> _Given text_:
-- start --

[PATCH 1/1] x86: remove static boot_cpu_pda array v2

From: Mike Travis
Date: Mon Apr 28 2008 - 17:09:44 EST


* Remove the boot_cpu_pda array and pointer table from the data section.
Allocate the pointer table and array during init. do_boot_cpu()
will reallocate the pda in node local memory and if the cpu is being
brought up before the bootmem array is released (after_bootmem = 0),
then it will free the initial pda. This will happen for all cpus
present at system startup.

This removes 512k + 32k bytes from the data section.


For inclusion into sched-devel/latest tree.

Based on:
git://git.kernel.org/pub/scm/linux/kernel/git/torvalds/linux-2.6.git
+ sched-devel/latest .../mingo/linux-2.6-sched-devel.git


Signed-off-by: Mike Travis <travis@xxxxxxx>
---
v2: Fixed panic in setup_per_cpu_areas when HOTPLUG_CPU not set.
---
arch/x86/kernel/head64.c | 26 ++++++++++++++--
arch/x86/kernel/setup.c | 73 +++++++++++++++++++++++++++++++++++-----------
arch/x86/kernel/setup64.c | 8 +++--
arch/x86/kernel/smpboot.c | 59 ++++++++++++++++++++++++++++---------
include/asm-x86/pda.h | 6 +--
include/linux/mm.h | 1
6 files changed, 135 insertions(+), 38 deletions(-)

--- linux-2.6.sched.orig/arch/x86/kernel/head64.c
+++ linux-2.6.sched/arch/x86/kernel/head64.c
@@ -25,6 +25,24 @@
#include <asm/e820.h>
#include <asm/bios_ebda.h>

+/* boot cpu pda */
+static struct x8664_pda _boot_cpu_pda __read_mostly;
+
+#ifdef CONFIG_SMP
+#ifdef CONFIG_DEBUG_PER_CPU_MAPS
+/*
+ * We install an empty cpu_pda pointer table to trap references before
+ * the actual cpu_pda pointer table is created in setup_cpu_pda_map().
+ */
+static struct x8664_pda *__cpu_pda[NR_CPUS] __initdata;
+#else
+static struct x8664_pda *__cpu_pda[1] __read_mostly;
+#endif
+
+#else /* !CONFIG_SMP (NR_CPUS will be 1) */
+static struct x8664_pda *__cpu_pda[NR_CPUS] __read_mostly;
+#endif
+
static void __init zap_identity_mappings(void)
{
pgd_t *pgd = pgd_offset_k(0UL);
@@ -156,10 +174,12 @@ void __init x86_64_start_kernel(char * r

early_printk("Kernel alive\n");

- for (i = 0; i < NR_CPUS; i++)

-- end --

> _Problems to work on_:
A: Keep only the rows containing the word "Aktuella" and copy each of them out in full.
B: Extend the x86 kernel patch from the point where it stops.
The kernel patch and the rows are unrelated to each other.

> _Data to process_:

-- start --

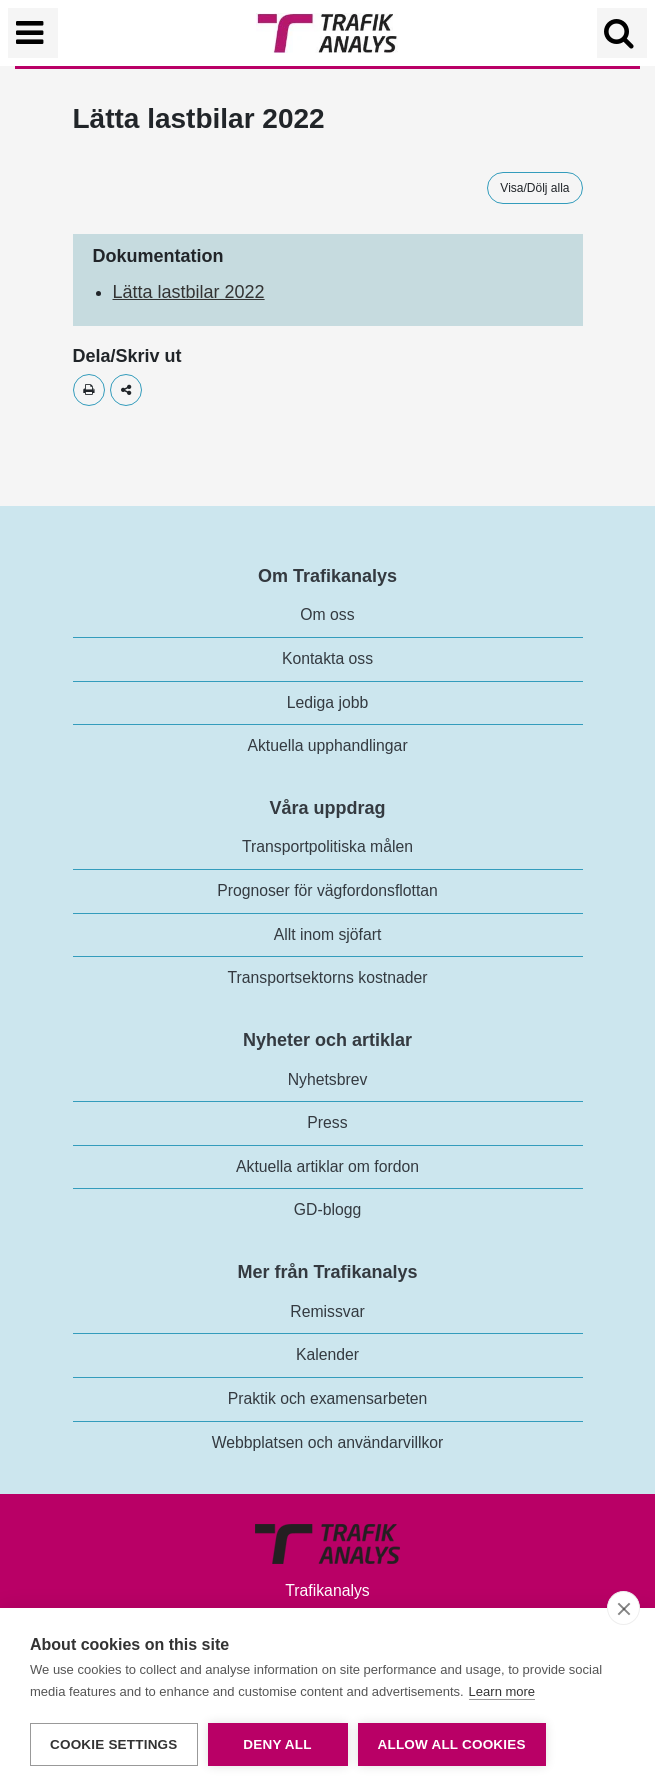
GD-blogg (327, 1209)
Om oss (327, 614)
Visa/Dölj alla (534, 188)
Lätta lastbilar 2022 (189, 292)
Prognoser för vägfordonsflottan (327, 890)
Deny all (277, 1744)
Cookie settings (114, 1744)
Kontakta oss (327, 658)
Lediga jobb (327, 702)
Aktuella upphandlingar (327, 745)
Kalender (327, 1354)
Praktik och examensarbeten (328, 1398)
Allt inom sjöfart (328, 934)
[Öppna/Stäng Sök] (622, 33)
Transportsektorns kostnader (328, 977)
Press (327, 1122)
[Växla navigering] (33, 33)
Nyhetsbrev (328, 1079)
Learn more (502, 1691)
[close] (623, 1608)
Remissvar (327, 1311)
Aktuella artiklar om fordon (327, 1166)
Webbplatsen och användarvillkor (328, 1442)
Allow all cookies (452, 1744)
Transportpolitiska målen (327, 846)
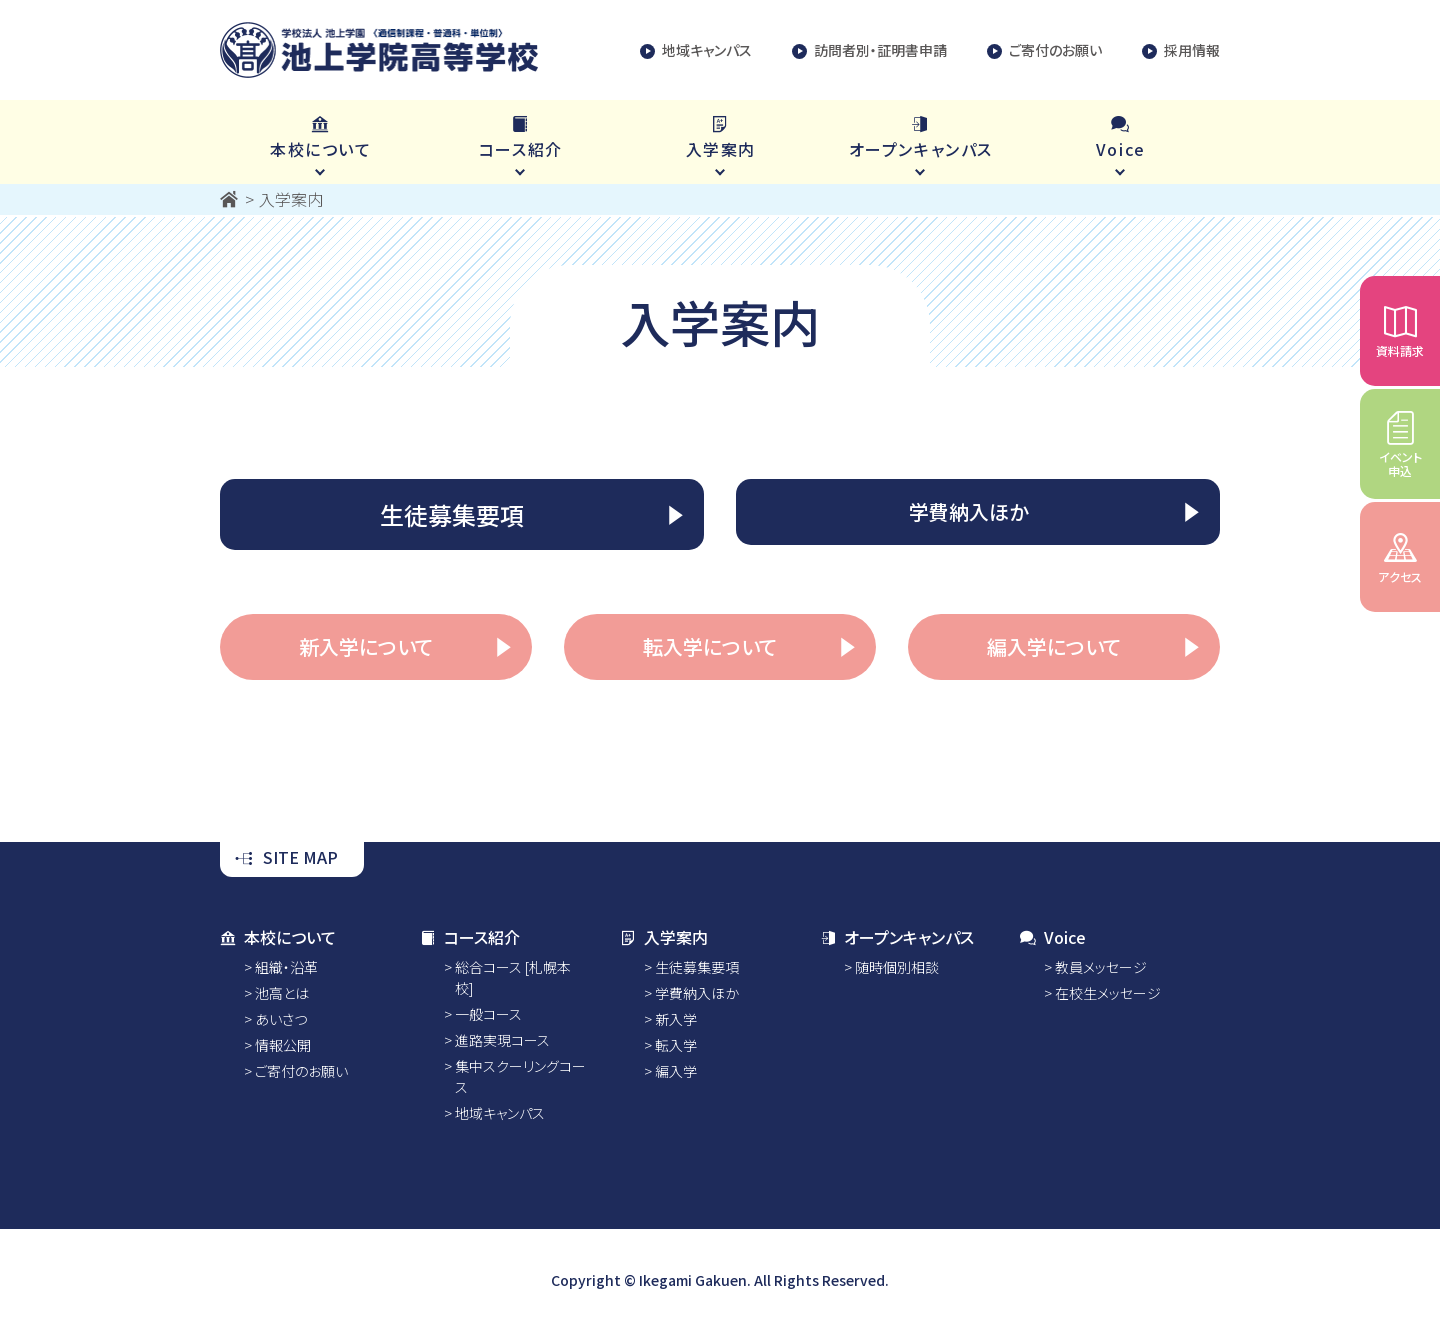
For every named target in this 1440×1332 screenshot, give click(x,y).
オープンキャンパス (897, 937)
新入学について (366, 646)
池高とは (282, 993)
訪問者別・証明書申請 (869, 50)
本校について (278, 937)
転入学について (710, 646)
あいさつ (281, 1019)
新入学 (676, 1019)
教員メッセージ (1101, 967)
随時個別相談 (897, 967)
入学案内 (664, 937)
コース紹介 (470, 937)
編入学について (1054, 646)
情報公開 (283, 1045)
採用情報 (1181, 50)
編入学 (676, 1071)
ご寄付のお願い (1044, 50)
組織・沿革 (286, 967)
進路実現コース (502, 1040)
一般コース (488, 1014)
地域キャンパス (696, 50)
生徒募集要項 (452, 514)
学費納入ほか (968, 511)
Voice (1053, 937)
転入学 (676, 1045)
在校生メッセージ (1108, 993)
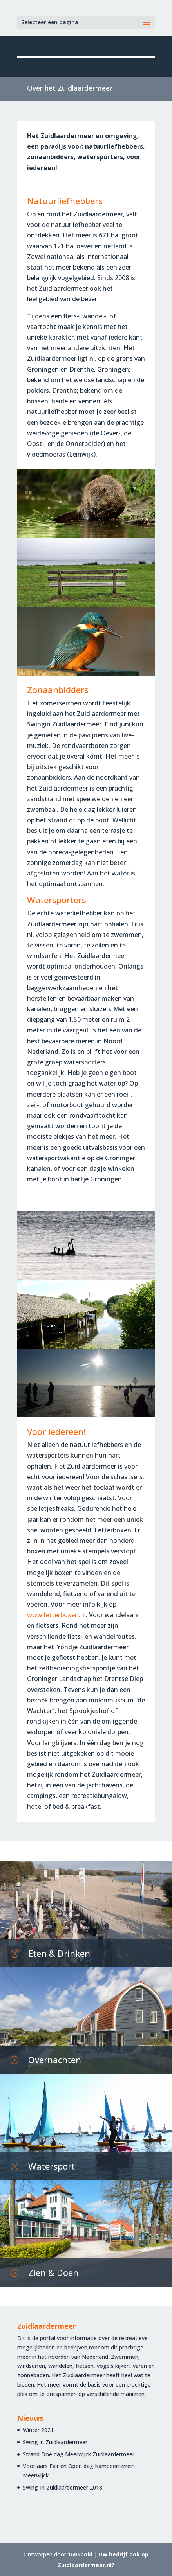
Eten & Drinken (59, 1953)
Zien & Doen (53, 2272)
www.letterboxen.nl (56, 1615)
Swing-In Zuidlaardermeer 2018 (62, 2487)
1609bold (80, 2554)
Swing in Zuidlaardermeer (55, 2442)
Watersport (51, 2166)
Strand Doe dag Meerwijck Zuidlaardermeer (78, 2454)
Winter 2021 (38, 2430)
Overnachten (54, 2059)
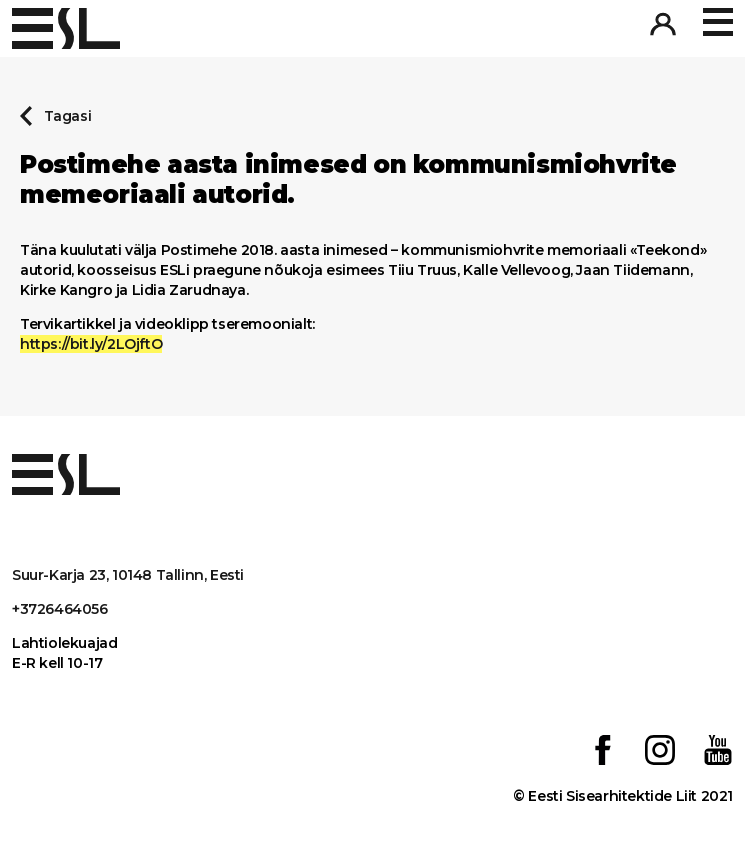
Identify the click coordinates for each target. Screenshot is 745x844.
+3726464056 (60, 609)
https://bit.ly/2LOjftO (91, 344)
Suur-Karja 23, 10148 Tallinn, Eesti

-- end --

> _Answers given_:
A:
Aktuella upphandlingar (327, 745)
Aktuella artiklar om fordon (327, 1166)

B:
- cpu_pda(i) = &boot_cpu_pda[i];
-
+ _cpu_pda = __cpu_pda;
+ cpu_pda(0) = &_boot_cpu_pda;
pda_init(0);
+
+ early_printk("Kernel really alive\n");
+
copy_bootdata(__va(real_mode_data));

reserve_early(__pa_symbol(&_text), __pa_symbol(&_end), "TEXT DATA BSS");
--- linux-2.6.sched.orig/arch/x86/kernel/setup.c
+++ linux-2.6.sched/arch/x86/kernel/setup.c
@@ -100,6 +100,50 @@ static inline void setup_cpumask_of_cpu(
*/
unsigned long __per_cpu_offset[NR_CPUS] __read_mostly;
EXPORT_SYMBOL(__per_cpu_offset);
+static inline void setup_cpu_pda_map(void) { }
+
+#elif !defined(CONFIG_SMP)
+static inline void setup_cpu_pda_map(void) { }
+
+#else /* CONFIG_SMP && CONFIG_X86_64 */
+
+/*
+ * Allocate cpu_pda pointer table and array via alloc_bootmem.
+ */
+static void __init setup_cpu_pda_map(void)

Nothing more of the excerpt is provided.